▸ Excerpted text:
Typically (since our gatherings at Bloom are in the evenings) on Sunday afternoon, after all my preaching preparation is done, I’ll try to grab one final hour alone to process through what’s about to happen, wrestle with the text a bit more, pray, etc etc.  Those are good, centering hours.

Yesterday I found myself journaling as I prepared my heart to preach.  It is good, I think, sometimes to step back and ask all the questions all over again.  I find that in the midst of the weekly pressure of “Sunday’s comin”, it is easy to lose touch with one’s deepest passion and ideals.  We humans depend on remembrance for our very lives.

So I journaled through what I think are some primary questions for the spiritual formation of preachers.  After writing them, I thought they may be useful reflections for others who labor in the “ministry of the word” as it is called.  So I offer them to you who weekly serve God’s people with your speech.  Be blessed, and encouraged.  What you do matters.

Why do I preach?  Why am I a preacher?

One doesn’t, I think, choose this so much as one is chosen by it.  I preach because I cannot do otherwise.  I preach because this God has grabbed me by the heart and yanked me–continually yanks me, sometimes against my will–into it.  I preach because I feel, right or wrong, that to walk away from this would be to walk away from God.  He burns in me.  It burns in me–“it” being God’s speech, his word, his heart, for his people.  I feel, I really feel, his pain and passion.  I have to speak.  I cannot do otherwise.

What is preaching?

To preach is to open a window to a new world.  Modern life presents to us a very narrow range of possibilities for being a human.  The text on the other hand invites us into a vast and variegated range of potentialities for living life in deep, profound, beautiful, life-giving ways.  It beckons us to imagine that death is not the final word (in spite of much evidence to the contrary), that justice will win the day (in spite of much evidence to the contrary), and that there is a Holy Presence at the center of life that lights all things up with love (in spite of much evidence to the contrary).  Preaching is standing between the people and the text, allowing it to be such a window, and saying to them, “Have a look.”

What are the critical elements of preaching?

Attentiveness.  Imagination.  Patience.  Love.

Attentiveness because I cannot preach without first having attended to the text, and to the God the text points to, well.  Preparation for preaching is largely and perhaps singularly an act of attentiveness.  What is happening in this text?  When I set it against other portions of what is written, what sorts of resonances go off?  What is happening in this congregation?  In modern life?  What is God doing in me, right now?  What is he saying?  Our singular attentiveness at the intersection of all of these questions (and more) is where the Qol Adonai, the voice of God, is heard.

▸ Data:
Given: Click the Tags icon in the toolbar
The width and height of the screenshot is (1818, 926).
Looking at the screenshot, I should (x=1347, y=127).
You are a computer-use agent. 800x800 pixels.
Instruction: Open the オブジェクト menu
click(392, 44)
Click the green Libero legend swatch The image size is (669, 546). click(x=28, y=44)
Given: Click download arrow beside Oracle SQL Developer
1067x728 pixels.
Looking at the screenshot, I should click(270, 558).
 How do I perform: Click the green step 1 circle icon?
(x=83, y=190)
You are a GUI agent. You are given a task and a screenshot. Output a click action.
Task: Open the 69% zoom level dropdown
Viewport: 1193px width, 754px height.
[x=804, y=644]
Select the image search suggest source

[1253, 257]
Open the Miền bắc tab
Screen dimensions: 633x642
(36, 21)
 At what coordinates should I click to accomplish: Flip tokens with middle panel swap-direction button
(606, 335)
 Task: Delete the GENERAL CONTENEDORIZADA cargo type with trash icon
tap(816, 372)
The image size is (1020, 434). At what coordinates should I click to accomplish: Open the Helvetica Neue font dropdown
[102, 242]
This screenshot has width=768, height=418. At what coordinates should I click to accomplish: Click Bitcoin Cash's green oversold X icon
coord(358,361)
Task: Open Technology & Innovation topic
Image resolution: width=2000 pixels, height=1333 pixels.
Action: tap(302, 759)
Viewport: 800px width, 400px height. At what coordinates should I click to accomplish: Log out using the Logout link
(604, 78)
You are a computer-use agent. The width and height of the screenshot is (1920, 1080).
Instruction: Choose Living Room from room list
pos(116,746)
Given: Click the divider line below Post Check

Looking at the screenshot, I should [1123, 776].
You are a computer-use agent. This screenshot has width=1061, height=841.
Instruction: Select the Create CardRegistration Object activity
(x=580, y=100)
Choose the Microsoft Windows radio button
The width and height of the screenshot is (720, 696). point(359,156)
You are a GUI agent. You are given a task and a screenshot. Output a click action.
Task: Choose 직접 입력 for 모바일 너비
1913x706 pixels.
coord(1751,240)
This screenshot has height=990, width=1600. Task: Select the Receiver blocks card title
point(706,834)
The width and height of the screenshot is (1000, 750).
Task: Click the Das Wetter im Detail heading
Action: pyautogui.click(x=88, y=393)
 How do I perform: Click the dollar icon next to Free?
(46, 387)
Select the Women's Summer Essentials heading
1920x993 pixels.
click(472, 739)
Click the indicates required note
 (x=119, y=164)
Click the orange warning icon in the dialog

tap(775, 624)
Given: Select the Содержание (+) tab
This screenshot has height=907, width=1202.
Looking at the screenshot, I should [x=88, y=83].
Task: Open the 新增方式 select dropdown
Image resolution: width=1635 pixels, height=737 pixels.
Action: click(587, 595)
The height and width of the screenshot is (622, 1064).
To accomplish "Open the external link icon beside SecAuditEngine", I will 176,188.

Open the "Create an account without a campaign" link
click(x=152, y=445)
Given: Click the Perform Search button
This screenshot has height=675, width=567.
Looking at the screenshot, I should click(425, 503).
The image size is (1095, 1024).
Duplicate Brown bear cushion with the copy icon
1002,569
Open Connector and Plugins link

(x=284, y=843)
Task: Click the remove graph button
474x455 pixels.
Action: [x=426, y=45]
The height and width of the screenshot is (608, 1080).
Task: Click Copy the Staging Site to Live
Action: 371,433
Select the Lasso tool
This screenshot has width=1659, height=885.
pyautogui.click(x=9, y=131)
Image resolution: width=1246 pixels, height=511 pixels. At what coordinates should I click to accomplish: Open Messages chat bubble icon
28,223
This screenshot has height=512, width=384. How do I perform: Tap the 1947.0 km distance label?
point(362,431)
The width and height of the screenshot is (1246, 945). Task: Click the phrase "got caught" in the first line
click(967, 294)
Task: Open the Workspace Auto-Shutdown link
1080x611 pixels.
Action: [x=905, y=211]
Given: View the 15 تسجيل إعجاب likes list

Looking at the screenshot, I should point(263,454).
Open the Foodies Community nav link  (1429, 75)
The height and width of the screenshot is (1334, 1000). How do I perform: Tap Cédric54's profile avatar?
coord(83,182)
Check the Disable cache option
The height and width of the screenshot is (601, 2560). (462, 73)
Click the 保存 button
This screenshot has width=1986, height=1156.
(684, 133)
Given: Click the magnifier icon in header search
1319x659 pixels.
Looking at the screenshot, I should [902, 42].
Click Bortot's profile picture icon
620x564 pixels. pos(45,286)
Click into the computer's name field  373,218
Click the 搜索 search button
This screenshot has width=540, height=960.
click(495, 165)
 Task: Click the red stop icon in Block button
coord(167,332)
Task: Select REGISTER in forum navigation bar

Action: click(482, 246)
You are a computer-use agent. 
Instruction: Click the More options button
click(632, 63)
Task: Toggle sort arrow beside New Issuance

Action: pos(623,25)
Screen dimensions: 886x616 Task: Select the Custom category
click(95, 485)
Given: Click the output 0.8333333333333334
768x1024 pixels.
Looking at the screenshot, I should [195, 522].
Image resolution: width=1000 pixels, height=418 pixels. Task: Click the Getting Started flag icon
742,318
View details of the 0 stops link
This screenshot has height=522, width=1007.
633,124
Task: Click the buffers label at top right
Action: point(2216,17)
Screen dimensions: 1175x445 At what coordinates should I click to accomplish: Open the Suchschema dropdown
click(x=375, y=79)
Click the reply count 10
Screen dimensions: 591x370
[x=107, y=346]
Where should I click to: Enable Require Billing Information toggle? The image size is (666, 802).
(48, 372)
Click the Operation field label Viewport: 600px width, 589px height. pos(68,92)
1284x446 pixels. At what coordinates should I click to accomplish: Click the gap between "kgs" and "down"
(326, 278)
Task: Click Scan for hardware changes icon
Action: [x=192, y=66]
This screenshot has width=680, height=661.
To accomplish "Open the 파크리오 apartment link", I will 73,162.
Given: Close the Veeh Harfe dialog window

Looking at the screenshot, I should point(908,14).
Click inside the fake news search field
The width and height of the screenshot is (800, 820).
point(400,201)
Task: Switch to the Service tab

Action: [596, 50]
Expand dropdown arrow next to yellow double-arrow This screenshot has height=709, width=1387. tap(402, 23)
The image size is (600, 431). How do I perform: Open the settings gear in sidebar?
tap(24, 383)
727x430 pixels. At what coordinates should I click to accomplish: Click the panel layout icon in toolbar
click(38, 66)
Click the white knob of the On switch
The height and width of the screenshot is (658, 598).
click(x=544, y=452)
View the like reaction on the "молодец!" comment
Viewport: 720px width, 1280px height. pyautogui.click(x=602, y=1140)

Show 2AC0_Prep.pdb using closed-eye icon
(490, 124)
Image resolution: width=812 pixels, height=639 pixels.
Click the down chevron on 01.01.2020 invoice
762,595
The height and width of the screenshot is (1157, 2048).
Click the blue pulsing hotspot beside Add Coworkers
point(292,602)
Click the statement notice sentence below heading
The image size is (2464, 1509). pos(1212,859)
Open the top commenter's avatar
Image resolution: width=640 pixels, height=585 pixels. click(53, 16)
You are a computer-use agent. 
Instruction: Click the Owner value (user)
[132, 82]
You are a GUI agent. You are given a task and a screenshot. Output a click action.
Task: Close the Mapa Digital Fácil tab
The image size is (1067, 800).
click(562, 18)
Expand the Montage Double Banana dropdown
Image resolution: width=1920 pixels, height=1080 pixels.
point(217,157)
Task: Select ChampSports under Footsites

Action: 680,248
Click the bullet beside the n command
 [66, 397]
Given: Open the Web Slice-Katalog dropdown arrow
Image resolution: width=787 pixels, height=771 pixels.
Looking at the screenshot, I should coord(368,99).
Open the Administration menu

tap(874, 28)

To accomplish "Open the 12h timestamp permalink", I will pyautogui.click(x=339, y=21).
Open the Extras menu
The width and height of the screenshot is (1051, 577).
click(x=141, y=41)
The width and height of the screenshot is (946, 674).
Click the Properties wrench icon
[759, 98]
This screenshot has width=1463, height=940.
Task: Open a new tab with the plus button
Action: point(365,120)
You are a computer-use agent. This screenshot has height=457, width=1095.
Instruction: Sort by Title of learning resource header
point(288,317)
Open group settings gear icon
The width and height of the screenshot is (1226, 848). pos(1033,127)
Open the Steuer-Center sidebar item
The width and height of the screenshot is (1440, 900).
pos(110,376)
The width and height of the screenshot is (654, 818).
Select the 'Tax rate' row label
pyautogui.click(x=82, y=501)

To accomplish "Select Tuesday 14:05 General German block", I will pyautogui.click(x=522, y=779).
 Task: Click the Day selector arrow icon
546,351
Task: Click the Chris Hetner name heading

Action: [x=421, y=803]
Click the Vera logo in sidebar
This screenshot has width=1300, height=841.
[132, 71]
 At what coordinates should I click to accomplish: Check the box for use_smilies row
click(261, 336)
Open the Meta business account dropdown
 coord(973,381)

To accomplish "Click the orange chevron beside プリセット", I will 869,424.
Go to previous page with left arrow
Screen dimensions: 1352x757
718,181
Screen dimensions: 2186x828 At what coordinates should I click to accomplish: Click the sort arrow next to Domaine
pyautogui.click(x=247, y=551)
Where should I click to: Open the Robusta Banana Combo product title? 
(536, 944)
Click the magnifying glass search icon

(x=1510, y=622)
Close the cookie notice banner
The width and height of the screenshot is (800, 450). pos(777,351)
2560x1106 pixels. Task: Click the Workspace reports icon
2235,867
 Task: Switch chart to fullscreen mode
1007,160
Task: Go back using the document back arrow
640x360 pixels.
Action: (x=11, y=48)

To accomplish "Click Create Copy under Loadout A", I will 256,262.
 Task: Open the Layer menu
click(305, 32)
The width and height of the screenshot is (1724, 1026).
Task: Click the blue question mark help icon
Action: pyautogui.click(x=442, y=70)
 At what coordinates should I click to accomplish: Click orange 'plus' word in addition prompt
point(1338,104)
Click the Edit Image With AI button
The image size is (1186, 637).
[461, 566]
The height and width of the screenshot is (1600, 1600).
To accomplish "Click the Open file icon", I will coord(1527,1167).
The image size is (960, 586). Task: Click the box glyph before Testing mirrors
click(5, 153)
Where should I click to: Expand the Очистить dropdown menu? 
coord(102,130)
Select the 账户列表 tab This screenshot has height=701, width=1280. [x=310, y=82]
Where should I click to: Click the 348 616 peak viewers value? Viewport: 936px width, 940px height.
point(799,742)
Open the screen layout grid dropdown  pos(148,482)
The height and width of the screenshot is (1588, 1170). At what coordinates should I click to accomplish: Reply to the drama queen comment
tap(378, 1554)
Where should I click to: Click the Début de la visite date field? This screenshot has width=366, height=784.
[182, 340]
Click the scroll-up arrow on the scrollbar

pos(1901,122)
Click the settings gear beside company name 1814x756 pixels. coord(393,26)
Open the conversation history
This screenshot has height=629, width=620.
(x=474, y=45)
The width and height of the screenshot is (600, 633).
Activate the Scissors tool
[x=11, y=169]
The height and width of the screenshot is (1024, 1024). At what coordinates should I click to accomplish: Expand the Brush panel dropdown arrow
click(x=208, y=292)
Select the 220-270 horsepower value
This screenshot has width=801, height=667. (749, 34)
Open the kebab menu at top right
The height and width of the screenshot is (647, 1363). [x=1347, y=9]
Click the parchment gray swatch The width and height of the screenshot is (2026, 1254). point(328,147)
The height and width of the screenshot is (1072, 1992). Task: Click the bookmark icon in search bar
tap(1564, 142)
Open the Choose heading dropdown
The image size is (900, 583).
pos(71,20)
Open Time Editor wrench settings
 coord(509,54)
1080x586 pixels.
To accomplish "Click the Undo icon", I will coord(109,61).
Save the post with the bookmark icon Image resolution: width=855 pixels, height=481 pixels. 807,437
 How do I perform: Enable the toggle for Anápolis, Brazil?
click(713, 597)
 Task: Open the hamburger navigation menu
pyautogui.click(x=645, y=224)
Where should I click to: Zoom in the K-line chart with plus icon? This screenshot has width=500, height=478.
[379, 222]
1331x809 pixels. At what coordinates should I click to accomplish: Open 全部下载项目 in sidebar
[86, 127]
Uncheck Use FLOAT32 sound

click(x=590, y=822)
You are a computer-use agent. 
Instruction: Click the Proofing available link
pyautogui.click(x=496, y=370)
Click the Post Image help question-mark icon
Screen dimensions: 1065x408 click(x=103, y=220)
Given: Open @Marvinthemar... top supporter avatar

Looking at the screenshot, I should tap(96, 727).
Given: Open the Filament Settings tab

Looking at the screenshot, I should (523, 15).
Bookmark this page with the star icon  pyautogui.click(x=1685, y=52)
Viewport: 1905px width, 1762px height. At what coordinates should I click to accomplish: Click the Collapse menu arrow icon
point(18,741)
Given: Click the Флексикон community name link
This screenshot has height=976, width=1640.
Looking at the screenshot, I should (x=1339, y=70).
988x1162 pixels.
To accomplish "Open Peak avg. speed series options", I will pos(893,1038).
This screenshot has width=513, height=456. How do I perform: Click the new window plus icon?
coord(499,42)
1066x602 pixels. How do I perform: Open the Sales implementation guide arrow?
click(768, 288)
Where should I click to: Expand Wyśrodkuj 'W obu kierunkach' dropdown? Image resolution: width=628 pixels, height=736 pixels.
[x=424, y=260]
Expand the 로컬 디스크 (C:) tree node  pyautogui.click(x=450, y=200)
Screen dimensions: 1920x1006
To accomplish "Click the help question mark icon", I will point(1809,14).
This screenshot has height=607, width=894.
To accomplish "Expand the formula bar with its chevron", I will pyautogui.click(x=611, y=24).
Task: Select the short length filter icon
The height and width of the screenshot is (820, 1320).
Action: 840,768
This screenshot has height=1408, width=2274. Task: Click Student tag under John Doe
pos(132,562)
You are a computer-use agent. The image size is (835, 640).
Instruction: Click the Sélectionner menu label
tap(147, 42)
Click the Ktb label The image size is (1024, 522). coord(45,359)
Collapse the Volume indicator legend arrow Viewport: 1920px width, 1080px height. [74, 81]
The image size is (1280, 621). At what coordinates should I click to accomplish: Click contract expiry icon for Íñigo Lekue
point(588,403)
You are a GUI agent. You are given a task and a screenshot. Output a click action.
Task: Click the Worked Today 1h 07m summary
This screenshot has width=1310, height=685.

▸ Prompt 1: List the qualities that the reflection on preaching names as the critical elements of preaching.
▸ Prompt 2: Take the reflection on preaching further, picking up right after its final sentence.

▸ Exercise output 1: Attentiveness, Imagination, Patience, Love

▸ Exercise output 2:
Imagination because I cannot preach without a lively curiosity, a mind and heart capable of seeing the manifold connections between this text and this moment and these lives, right here, right now.  Imagination is not simply something that some are given and others aren’t.  The imagination can be kindled, stoked.  We train ourselves to see our lives through the lens of the text, to imagine our lives anciently, as Walter Brueggemann puts it, to hear the prophet Amos bellowing at us now, to see modern life under the critique of the Sermon on the Mount.  Without imagination, I cannot preach.

Patience because insight and imagination may come in a flash, but they are not quick, cheap, or easy.  I will have to bleed over this coming moment.  I will have to sometimes study and pray and still find myself empty on inspiration, desperate for that “aha” moment that puts it all together–a moment that I cannot manipulate, manage, or wave a magic wand over.  I will have to be disciplined enough to wait… and wait… and wait… and when I thought I’ve done enough waiting, to wait some more.

And I absolutely cannot preach without great love because this is not a performance (even if it has “performative” aspects) and I am not doing this to make a name for myself and because preaching is always about THIS word for THIS people at THIS precise moment, and I cannot speak to them as I ought without a certain “affect” in my heart for them.

What do I fear most in preaching?

Feeling that I spoke, but God was absent.  That is the feeling that strikes fear in my heart more than any other, for the critical thing in any message is this: did God pick up my speech and do more with it than it would have done on its own?  The longing for transcendence, connection, for Fire, for the Breath… that longing is the thing that drives the preacher to his or her knees, for the preacher knows that YHWH’s unique presence and voice in a sermon is not reducible to formulae or strategies; He will not bow to our systems or to the so-called “tricks of the trade”; he resists subjection and pigeonholing.  He is no jester, no dancing monkey.  He will not be mocked.  He is Holy God…

…and yet, He is so kind.  “Oh don’t leave me!” I cry out from the center of myself each Sunday.  “Stay with me; speak through me; elevate my stammerings to the level of your gentle guidance for your people, and may they through it be blessed and helped.”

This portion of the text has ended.